UCF graduate student Diana Abarca is one of three students nationwide selected to receive a $5,000 Minority Student Scholarship at the 2018 American Speech-Language-Hearing-Association convention Nov. 15-17 in Boston.
The ASHFoundation chose the communication sciences and disorders master’s degree student for the scholarship based on her academic achievement and promise, and the foundation will make the award.
Abarca earned her bachelor’s degree in communication sciences and disorders at UCF as a Burnett Honors College student and graduated with a 3.99 GPA. As an honors student, she completed a thesis on the role of adolescent mothers in their child’s development of language and literacy under the mentorship of Assistant Professor Jacqueline Towson.

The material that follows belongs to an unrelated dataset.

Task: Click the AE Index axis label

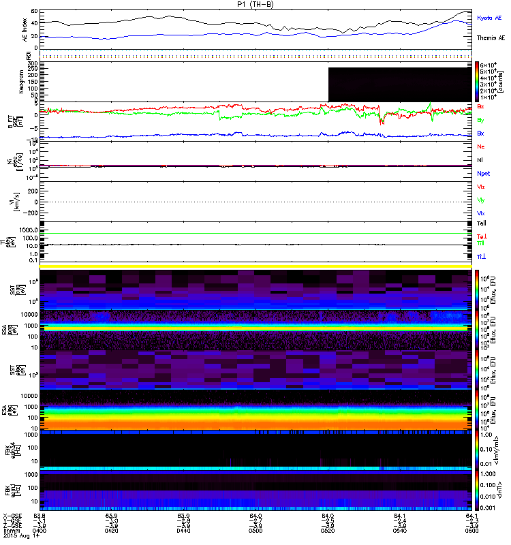Action: (25, 29)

Abarca went on to volunteer in Towson’s lab, serve as her lab coordinator ― a position she still holds, and coauthor three manuscripts, one already published in a peer-reviewed journal.
“Diana is an exemplary student and person,” Towson said. “Through her research and writing experiences at the university level, she has shown her impeccable scholarship at UCF.”
As an undergraduate, Abarca also made a service-learning trip to Nicaragua to help implement health and engineering projects in two rural communities.
“Her proficiency in Spanish and English allowed her to interact first-hand with families in rural Nicaragua,” said Associate Professor Linda I. Rosa-Lugo, also interim assistant dean of faculty excellence, graduate and global affairs for the college. “The experience awakened a deep sense of service in Diana.”
Abarca developed a passion for helping others as a high-school student and founded her own nonprofit, Charisma’s Crayons, to empower at-risk students.
Today she is passionate about extending speech-language pathology services to underserved populations, particularly those in developing countries and to adolescent parents and their families, she said.
After completing her master’s degree at UCF ― with support from her newly earned scholarship ― Abarca plans to pursue a doctorate and conduct research focused on families of underserved populations.